11:00 Hiking, photos, and video

2:00 Drive to AirBnB, check in

4:00

Focus on the surroundings: Sights, sounds, and feelings.

  • Arrive and Check In
  • Explore the house and property.
  • Settle in
  • Journal. Journaling will help clear your mind, relieve the tension of a new place, and prepare you for the visit. Resolve any lingering thoughts.

7:00

  • Make Dinner (Heating Chili)
  • Self-Care for Creatives by Jade Sta Ana

8:00

Just list some ideas in advance for a bit of free time, these were mine

  • Consider Self-Care
  • Mindfulness: Meditation, Journal, Hot Tub, Reflection
  • Writing
  • Shower
  • Refreshments
  • Reading

11:00 Bed

Day 2:

Remember to be in the moment. Make now about now and appreciate each detail.

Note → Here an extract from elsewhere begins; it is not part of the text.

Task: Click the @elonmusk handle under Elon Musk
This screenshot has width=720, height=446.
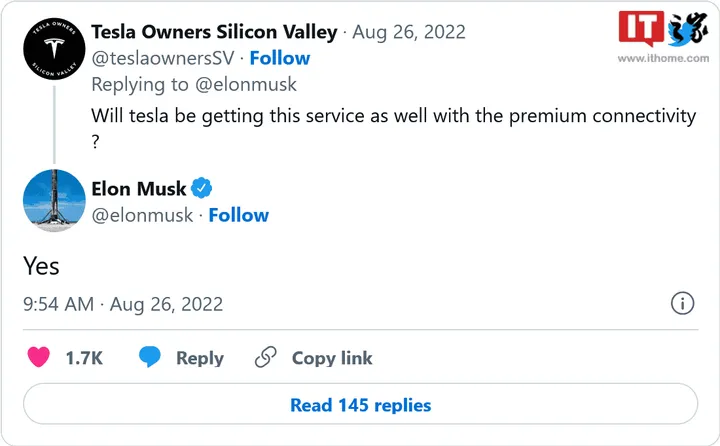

Relax and enjoy the day. Don’t stress about completing the list or think about upcoming events. Enjoy pleasant food and drink.

9:00

  • Make and Eat Breakfast
  • How to Create Your Own Self Care List by KW Professional Organizers

10:00 Consider Self-Care and create a self care list

11:00 How to Not Feel Like A Failure by Rebecca Gibson

12:00

  • Meditation
  • Make at Eat Lunch
  • Walk around the property

2:00

  • How to use and implement change to improve your life by Raymond Baxter
  • Hot Tub Time

4:00 Productivity: How to Plan and Schedule a Stress-free Workweek by Rey B.

5:00

  • Build a Campfire
  • Bullet Journaling for Self Care and Productivity by Wanda The Brave
  • Reflection and Writing

7:00 Make at Eat Dinner

8:00 Changing Habits: 101 by Zachary Phillips

9:00

  • Journaling to reflect on the day and on life.
  • Shower
  • Reading

11:00 Bed

Day 3:

8:00

  • Shower
  • Make and Eat Breakfast
  • Pack a lunch

9:00

Take a few minutes to appreciate the trip and surroundings one last time

  • Pack up
  • Note my closing thoughts

11:00

  • Check-out time
  • Drive to park for exploration, photos, and video

3:00

  • Drive back home
  • Settle in at home
  • Look at photos, video, or notes from the trip
  • Spend time with family

I greatly enjoyed this trip and found it to be very helpful for me, so if something like this would interest you I highly reccomend it and hope this helps!


As a disclaimer, I am not a mental health professional and everything here is simply to tell you about my own life and give you ideas that might benefit you as well. Activities like the ones mentioned here can be great additions to your self care to boost your mental health but are not a substitute for therapy or other professional help if you are struggling, and if you find yourself in that situation I highly recommend therapy.